An important decision was to allow over-riding this behaviour on individual tracks, so we added a small button to each item in the list allowing a user to add the track to the next position in the play queue, or the end of the play queue.

Aiming for Best-in-Class

By now, we had an app that we could confidently declare was the best UPnP offering available on the iOS platform. At this point in time, we had a fairly sizable group of users that had lot of audio files present on the device itself, so the next key feature was obvious; support playback stored on the iPhone or iPad to the device itself, or any of our renderers. Unfortunately, due to some fairly tedious technical limitations from the iOS development kit, this took a lot of workarounds and trial-and-error to implement.

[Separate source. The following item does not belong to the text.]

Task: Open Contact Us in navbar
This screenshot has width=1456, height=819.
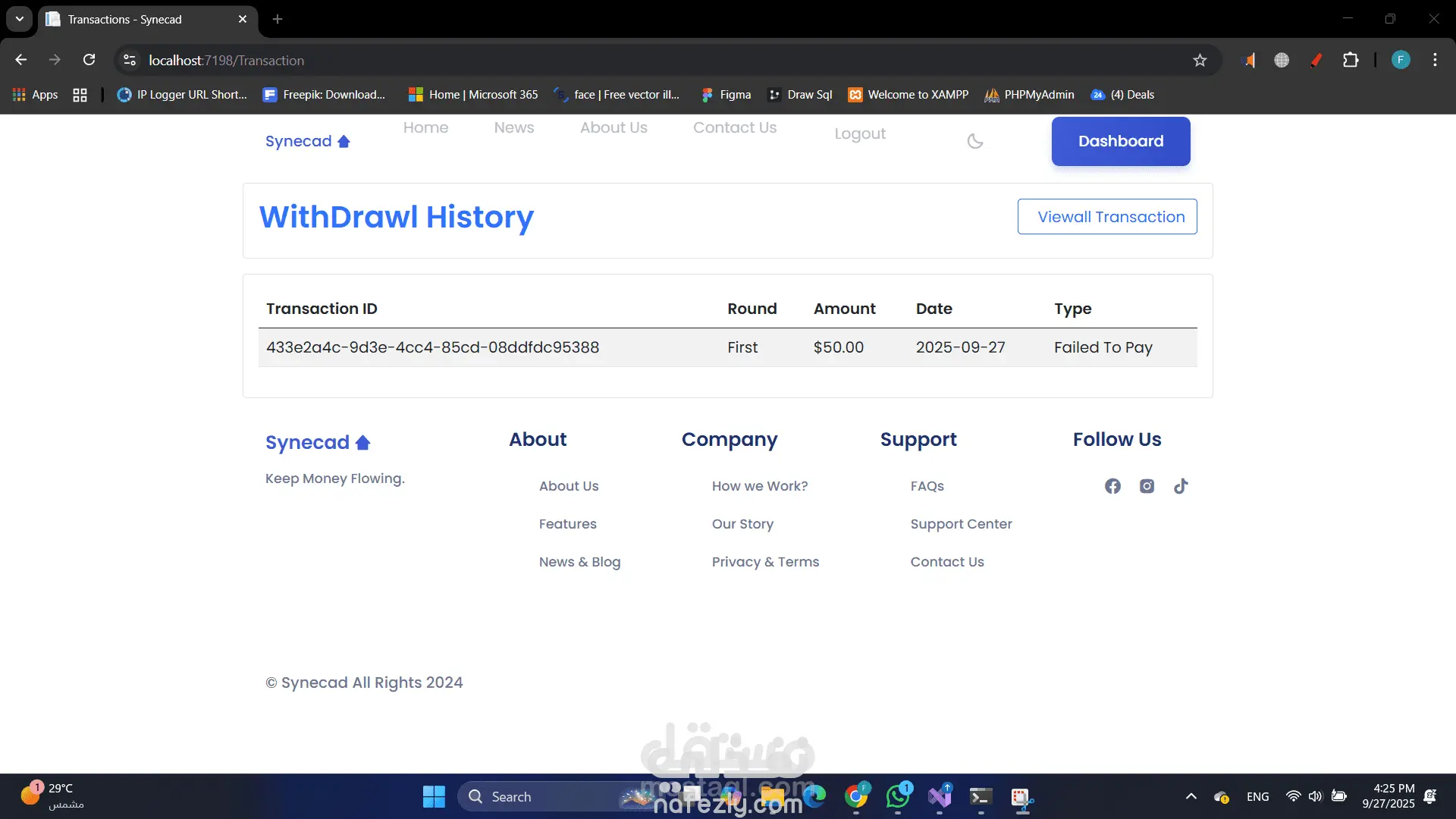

MusicLife User Experience screen 2

A nice side-effect of supporting this behaviour is it granted us the ability to play any supported file to any Bluetooth or AirPlay compatible device, and so we pushed out a new build shortly after.

Streaming Service Support

It was around this time we first got in contact with TIDAL to talk about how we could integrate their streaming service to our app. Discussions with TIDAL led us to meet with Airable who were offering a streamlined option to add support for several key streaming services in a fraction of the time of supporting each service individually. Most importantly for our customers, this added support for lossless streaming services via TIDAL and Qobuz, in additional to lossy services such as Deezer and Napster. Users also got the benefit of access to tens of thousands of Internet Radio streams around the world.

This has been a huge benefit for many users as they move away from the pressures of managing NAS drives containing tens of thousands of carefully ripped CDs to accessing online catalogues containing millions of lossless or high-resolution audio files.

Cast of thousands

While the app supported almost any UPnP renderer or AirPlay / Bluetooth compatible device, there was still a key player missing from support. This brings us to the most recent milestone for MusicLife: GoogleCast support. Cast is supported in a huge number of devices, from first-party Chromecast products, to high-end receivers, to standalone speakers.

This update is now in the final stages of beta testing and approval, and is scheduled for release soon.

Parting thoughts

It is worth spending time and effort considering the user experience of any product; be it hardware or software. It is the interface users will become most familiar with, and often the only interaction they have with a product.

While a good experience is expected, a bad experience can negatively affect a user’s impression of the company, reducing the likelihood that will consider purchasing additional products in the future.

Thank you for reading and I hope you’ve found this insight into our development process helpfully informative.